We are a company committed to creating diverse and inclusive environments where people can bring their full, authentic selves to work every day. We are an equal opportunity/affirmative action employer that believes everyone matters. Qualified candidates will receive consideration for employment regardless of their race, color, ethnicity, religion, sex (including pregnancy), sexual orientation, gender identity and expression, marital status, national origin, ancestry, genetic factors, age, disability, protected veteran status, military or uniformed service member status, or any other status or characteristic protected by applicable laws, regulations, and ordinances. If you need assistance and/or a reasonable accommodation due to a disability during the application or recruiting process, please send a request to HR@insightglobal.com.To learn more about how we collect, keep, and process your private information, please review Insight Global's Workforce Privacy Policy: https://insightglobal.com/workforce-privacy-policy/.

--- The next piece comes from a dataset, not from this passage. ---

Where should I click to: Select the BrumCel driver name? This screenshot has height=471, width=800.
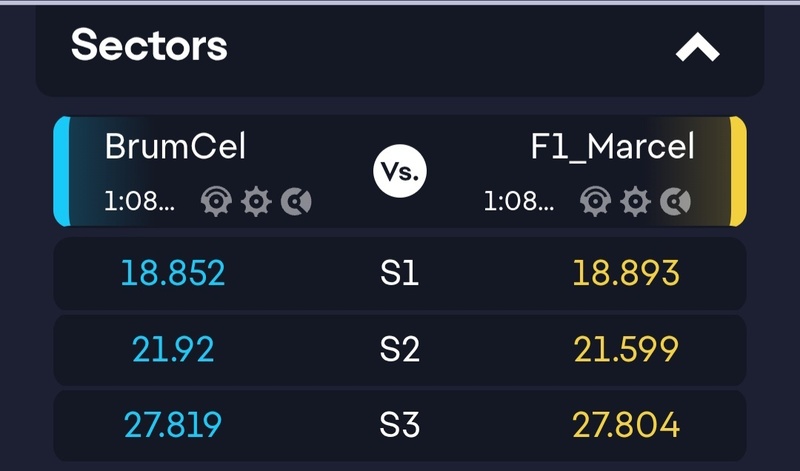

Required Skills & Experience
Bachelor’s or Master’s degree in Bioinformatics, Computational Biology, Data Science, Life Sciences, or related field.
Experience in research data governance, data stewardship, or scientific data management within biopharma, biotech, or academic research.
Strong understanding of FAIR data principles, data lifecycle management, and regulatory considerations for research data.
Familiarity with public scientific data repositories and foundational biological datasets.
Demonstrated ability to work across scientific, technical, and governance functions.
Excellent communication skills with the ability to translate complex data concepts into actionable guidance.
Nice to Have Skills & Experience
Experience working in a Data, Automation & Predictive Sciences (or similar) organization.
Knowledge of ontologies, controlled vocabularies, and semantic data modeling.
Understanding of cloud‑based data platforms, data engineering workflows, and modern analytics ecosystems.
Experience supporting AI/ML, automation, or predictive modeling use cases.
Benefit packages for this role will start on the 1st day of employment and include medical, dental, and vision insurance, as well as HSA, FSA, and DCFSA account options, and 401k retirement account access with employer matching. Employees in this role are also entitled to paid sick leave and/or other paid time off as provided by applicable law.